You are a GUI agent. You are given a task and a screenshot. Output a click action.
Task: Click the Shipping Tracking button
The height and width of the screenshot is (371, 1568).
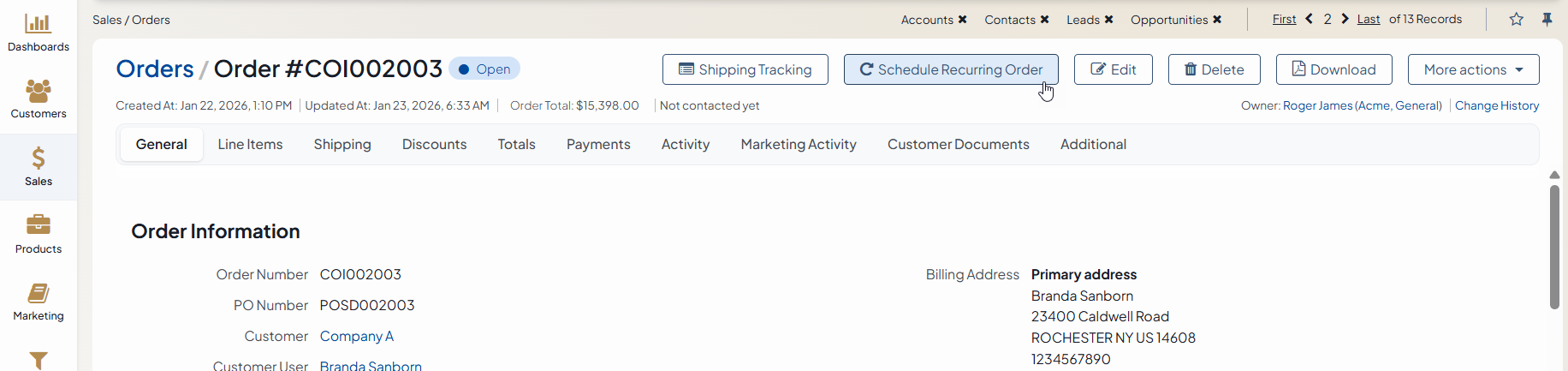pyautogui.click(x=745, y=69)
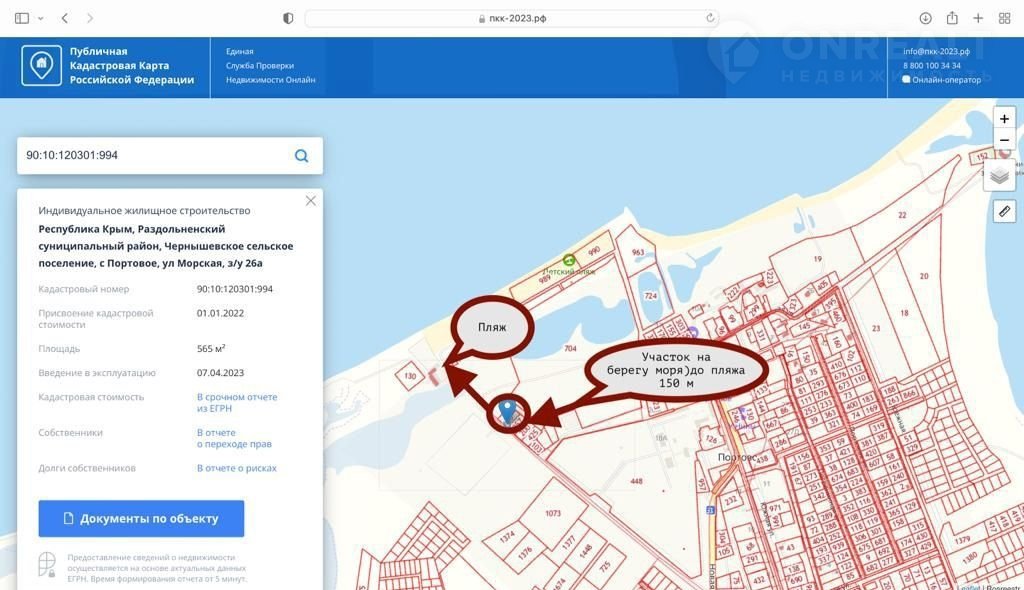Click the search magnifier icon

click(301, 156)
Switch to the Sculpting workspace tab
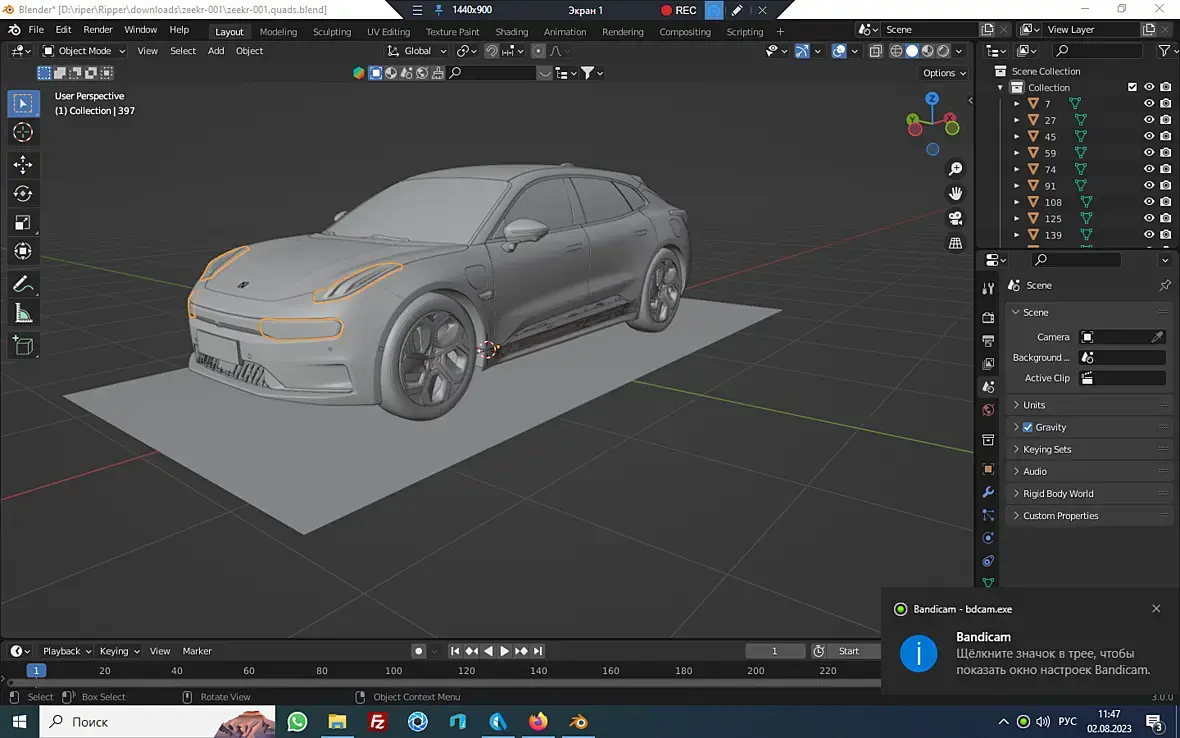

---*---

_EXERCISE REQUIREMENTS_
The finished copy should match the data above word for word and contain no pictures.

_SOLVED EXERCISE_
You are a GUI agent. You are given a task and a screenshot. Output a click action.
Task: Click the Shipping Tracking button
The height and width of the screenshot is (371, 1568).
pyautogui.click(x=745, y=69)
Click the search magnifier icon

click(301, 156)
Switch to the Sculpting workspace tab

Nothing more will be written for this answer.